Crucially, Trudeau’s spokesperson said Liberals wouldn’t have a new national emissions target in hand at the Paris talks, leading some to wonder how’d he negotiate Canada’s position. The Liberal policy book calls for the Canadian climate target to be worked out 90 days after the Paris summit.
Likewise, Thomas Mulcair skirted a question Sunday about whether the NDP would have a new Canadian target for the summit. His plan calls for a national cap and trade program to set a Canadawide price on carbon.
Elizabeth May admitted the time frame from the Oct.19 election to the Paris summit is short —but with speed and urgency, a realistic climate target and plan could be set.
“We have almost no time. But we have enough time. So, that’s what I live for,” May said, in an editorial meeting Monday with the National Observer.
“I know what Canada can do when we show up with our A-game. When we show up with the world’s best diplomats, the world’s best scientists.”
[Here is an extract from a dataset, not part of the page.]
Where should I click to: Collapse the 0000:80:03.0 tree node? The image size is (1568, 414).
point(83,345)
NDP Toronto candidate, Linda McQuaid ignited a firestorm when she suggested on CBC TV last week that “a lot of the oilsands’ oil may have to stay in the ground” — a position held by a Nature-published climate science study that said 99 per cent of oil sands would need to stay unearthed to avoid planetary climate chaos.
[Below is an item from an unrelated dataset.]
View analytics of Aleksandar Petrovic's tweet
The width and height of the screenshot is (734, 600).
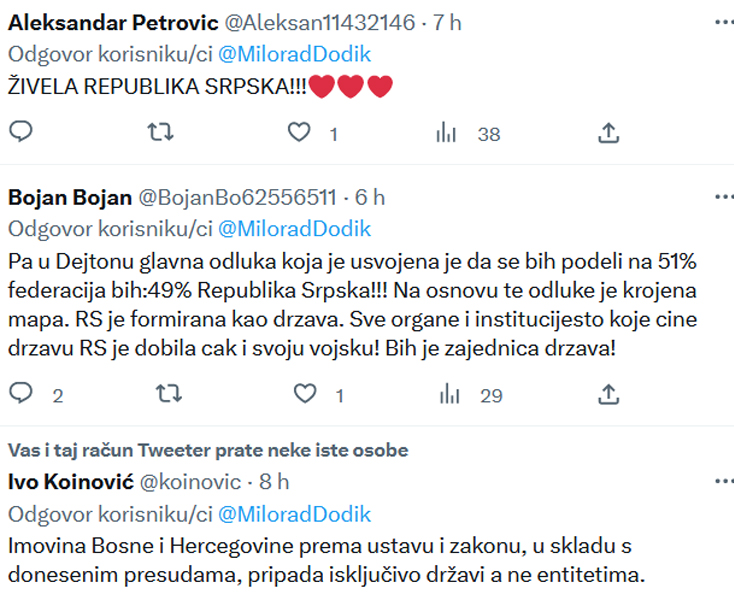(468, 133)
Mulcair, who is not opposed to oil sands development, quickly clarified:
“Our position is that we can of course develop our natural resources as long as it’s done sustainably… Our environmental assessments of these projects will include an analysis of whether or not it allows us to meet internationally agreed targets for Canada for greenhouse gas reductions —that’s the party’s principle,” he said Sunday.
Harper’s Conservatives have committed Canada to a 2020 target of 17 per cent below 2005 levels and recently declared a new 2030 target in line with the U.S.’s. But Environment Canada’s most recent GHG projections show Canada will not meet its 2020 target —something Harper himself hinted at in last week’s Maclean’s TV leaders’ debate. Harper added he is still hopeful a 2030 target will be reached.
Canada signed the Kyoto Protocol to reduce emissions, but the Harper government pulled out in 2011 and the US never ratified. China, as a developing country, was also not obliged to make emission cuts, despite now being the world’s largest polluter.
NASA has said 2014 was the hottest modern global temperature year and Arctic winter ice sheets were in the worst condition ever seen on satellite record too.
Canada is routinely handed “fossil awards” by environment critics at UN COP climate conventions. In 2013, Canada was given an award for “Lifetime Unachievement.”